I tested the Panasonic S 35mm F1.8 on the 47Mp Lumix S1R, the highest-resolution camera in Panasonic’s line-up. This means that there’s plenty of scope to assess the lens’ ability to render detail. And it’s good news on that score because it captures an impressive level of sharpness right through the aperture range.

As usual, there’s slight fall off in sharpness towards the corners of the frame at the wider apertures, but it’s not bad. It’s improved significantly by closing down to f/5.6 or smaller, but it’s unlikely to be problematic in real-world shooting situations.

Whether or not the in-camera Vignette Compensation feature is activated, you may notice some corner shading but it’s not troublesome and can be almost completely eradicated by closing down to f/2.8. Activating the Vignetting Compensation reduces the corner shading that’s visible at the widest aperture but it does’t completely remove it.

Adobe Camera Raw indicates that the raw files captured by the S1R with the 35mm F/1.8 lens mounted have a correction profile applied to them automatically to address distortion and chromatic aberration. This either does a very good job or there’s little to be done as curvilinear distortion is not an issue and straight lines remain straight. This makes the S 35mm F/1.8 a good choice of lens for photographing architecture and cityscapes.

After scrutinising images with strong contrast edges and backlit branches, leaves and twigs, I’ve only found a few subtle examples of chromatic aberration that are visible when the image is viewed at 100% on a computer screen. These can be dealt with in a matter of seconds using Adobe Camera Raw’s Defringe tool.

Panasonic supplies a petal-shaped lens hood with the lens and this helps to keep flare at bay. Of course, you can force the issue by including the sun or other light source in the frame, but even then, the flare is controlled pretty well.
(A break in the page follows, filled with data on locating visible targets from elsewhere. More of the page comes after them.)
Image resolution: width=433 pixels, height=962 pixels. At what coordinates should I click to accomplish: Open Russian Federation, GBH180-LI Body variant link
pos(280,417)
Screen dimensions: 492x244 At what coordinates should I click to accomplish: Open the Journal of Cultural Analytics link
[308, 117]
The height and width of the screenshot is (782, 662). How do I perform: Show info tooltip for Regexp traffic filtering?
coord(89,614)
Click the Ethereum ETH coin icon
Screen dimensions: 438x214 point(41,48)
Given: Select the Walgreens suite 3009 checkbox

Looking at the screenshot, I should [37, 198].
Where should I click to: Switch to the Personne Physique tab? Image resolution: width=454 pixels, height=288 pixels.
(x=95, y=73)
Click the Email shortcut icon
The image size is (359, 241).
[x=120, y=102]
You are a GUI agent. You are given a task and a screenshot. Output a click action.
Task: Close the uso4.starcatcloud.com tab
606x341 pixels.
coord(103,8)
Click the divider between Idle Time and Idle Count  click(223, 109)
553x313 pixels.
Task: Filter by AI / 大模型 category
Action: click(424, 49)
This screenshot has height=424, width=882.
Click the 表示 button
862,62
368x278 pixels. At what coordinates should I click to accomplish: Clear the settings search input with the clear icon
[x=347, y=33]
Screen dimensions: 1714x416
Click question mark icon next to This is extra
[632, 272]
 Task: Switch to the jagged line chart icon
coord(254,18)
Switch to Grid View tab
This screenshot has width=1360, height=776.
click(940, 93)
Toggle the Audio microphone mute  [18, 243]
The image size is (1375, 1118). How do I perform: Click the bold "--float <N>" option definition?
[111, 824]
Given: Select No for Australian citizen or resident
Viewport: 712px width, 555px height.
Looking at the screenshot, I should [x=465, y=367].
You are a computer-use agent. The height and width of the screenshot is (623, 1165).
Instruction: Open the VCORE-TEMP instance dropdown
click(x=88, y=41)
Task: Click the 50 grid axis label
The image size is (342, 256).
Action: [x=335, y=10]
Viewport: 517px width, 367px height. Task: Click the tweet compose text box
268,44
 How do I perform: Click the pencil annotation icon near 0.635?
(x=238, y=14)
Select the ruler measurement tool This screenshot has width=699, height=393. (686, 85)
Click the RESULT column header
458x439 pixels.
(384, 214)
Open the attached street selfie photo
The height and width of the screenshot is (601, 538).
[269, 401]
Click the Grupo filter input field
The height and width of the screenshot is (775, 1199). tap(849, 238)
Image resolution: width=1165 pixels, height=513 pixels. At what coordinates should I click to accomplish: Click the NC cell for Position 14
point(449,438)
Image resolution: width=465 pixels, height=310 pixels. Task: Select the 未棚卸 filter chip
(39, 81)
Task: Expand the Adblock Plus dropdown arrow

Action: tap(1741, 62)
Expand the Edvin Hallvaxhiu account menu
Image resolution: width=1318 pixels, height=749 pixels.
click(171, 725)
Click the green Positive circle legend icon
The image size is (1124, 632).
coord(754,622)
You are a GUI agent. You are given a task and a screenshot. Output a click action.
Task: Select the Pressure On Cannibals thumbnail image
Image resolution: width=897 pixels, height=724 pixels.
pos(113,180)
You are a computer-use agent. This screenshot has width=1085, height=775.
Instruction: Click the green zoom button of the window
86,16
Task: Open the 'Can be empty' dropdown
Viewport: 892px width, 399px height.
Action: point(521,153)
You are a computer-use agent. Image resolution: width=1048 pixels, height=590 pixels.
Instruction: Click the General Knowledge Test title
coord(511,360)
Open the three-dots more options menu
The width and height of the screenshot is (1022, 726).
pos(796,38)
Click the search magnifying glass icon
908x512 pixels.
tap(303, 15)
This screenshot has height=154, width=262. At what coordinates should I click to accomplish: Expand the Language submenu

Thanks to the rounded 9-blade iris, the Panasonic S 35mm F1.8 captures attractive out of focus areas with circular highlights at the centre of the frame – although they can look a bit hard-edged. When highlights extend into the corners of the frame they start to take on a cat’s-eye shape and a few have some chromatic aberration.

Paired with the S1R’s contrast detection focusing and DFD (Depth From Defocus) technology, the S 35mm F1.8 does a good job of getting subjects sharp quickly in most situations. It’s only when the subject is close to the minimum focus distance of 24cm (0.79 feet) that it starts to become hesitant and prone to hunting. This is when a focus limiter switch would be nice, but the ability to adjust the focusing manually while AF is engaged pays dividends and the subject is soon rendered sharp.

As promised by Panasonic, the focusing is silent and focus breathing is controlled very well.

Panasonic Lumix S 35mm f1.8 review

Panasonic Lumix S 35mm F1.8 sample images

Follow the link to browse and download full-resolution images from the Panasonic Lumix S 35mm F1.8 on the Lumix S1R.

Panasonic Lumix S 35mm F1.8 image gallery


Like Panasonic’s first three F/1.8 prime lenses, the Lumix S 35mm F/1.8 has a simple design and lacks handling frills like function buttons or a customisable ring, but it’s nice and compact, well made and weatherproof. It also produces high-quality results with well controlled chromatic aberration, flare, curvilinear distortion and vignetting.

This isn’t a lens that you need to worry about too much, you can use any of the aperture settings without fear of a dramatic dip image quality and it can be relied upon to get most subjects sharp quickly.